I didn't think too hard about checked exceptions, but I think the same reasoning applies to them as to the return type. I want 2 consumers to be able to use the same UDL file and handle the exceptions differently in their decorators. One can propagate the checked exceptions and one can catch and handle them.
What do you think about specifying things in the config instead of the UDL?
If you have concerns with specifying things in the config, then would my proposal where the return types are inferred work to get started? The goal is not to never specify the return types, it's just to get something working and merged as we discuss where that specification should live. I think that would let you get started using the feature on Kotlin. Python and Ruby would be fairly easy to add. I agree that Swift wouldn't be possible though. Is Swift a requirement to get started?
Is Swift a requirement to get started?
Yes, Swift and Kotlin is the minimum set of languages that any feature of uniffi must support.
I think I'm not communicating my thoughts properly here. I'm not focused on what needs to be specified, but where it should be specified. I like specifying them in the config file rather than the UDL for the reasons listed at the top of this comment.

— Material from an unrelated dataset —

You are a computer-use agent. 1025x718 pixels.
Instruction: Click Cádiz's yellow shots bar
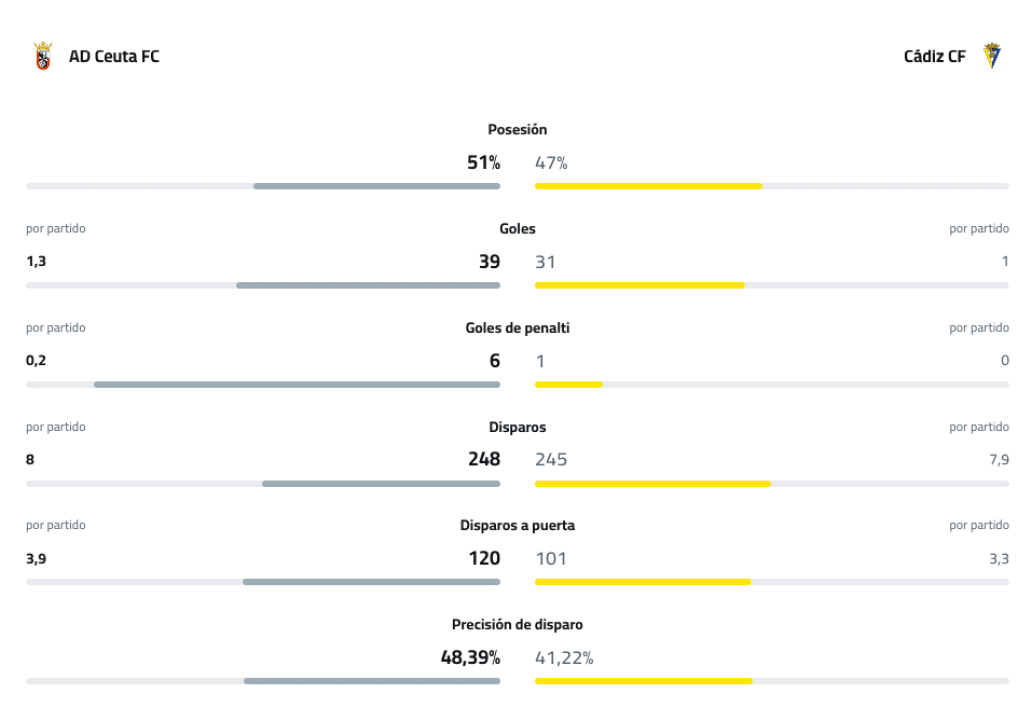[652, 484]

I understand this, and I think it's a good place to start. But at some point you have to look at what it looks like to specify everything that needs to be specified in the place you want to specify it.
We seem to be at deadlock here in a cycle of:
- Let's do A!
- Hmm. That does look useful, but I don't like A. We should do B.
- Hmm. I like B, but B doesn't work. A works already, we should do A.
- Well, as I've said, I don't like A and we should look at B.
- I don't think B will work, and you don't like A.
Let's try and break this cycle.
Before writing any more Rust on a competing proposal, I think it would a useful exercise for you to prototype a tiny sketch: a UDL file, a uniffi.toml for Swift and a compilable sketch of the Swift that the toml points to, the generated Swift and what it's like to use it.
I think stringMaker/boolMaker example above might be a little too toy (it only has one decorator function, and it's not collected into a protocol) but it's about the right order of complexity: it catches exceptions, and changes the return type.
The Swift must compile, the TOML must be valid, and the UDL must be valid IDL.
That exercise will give us enough of an idea of the user experience for specifying decorators in the toml in a required language we're know we're going to find hard, test some assumptions, and show us what Rust we need to write.
Let's review it in our next 1-1, and out of this PR.
Hopefully, this will get us to a point where we can both see that B is viable or not, and if it's not, then an actionable glide path to landing A.
See you after Thanksgiving.
What I'm not understanding is why there would be extra difficulty with the TOML file compared to the UDL file. It seems like at the very least you could use the system proposed here with Any and Any? to handle generics, but just move that to uniffi.toml. What issues do you foresee happening there?
That said, I think that we could improve on Any and instead use something similar to the type wrapping proposal. The config file could specify return values with {} replaced with the original method's return value.
Here's a stab at the stringMaker/boolMaker example. I moved both of those functions into an interface and wrapped it with a decorator class that has catchAll as its only function.
Closed, for lack of a good way forward.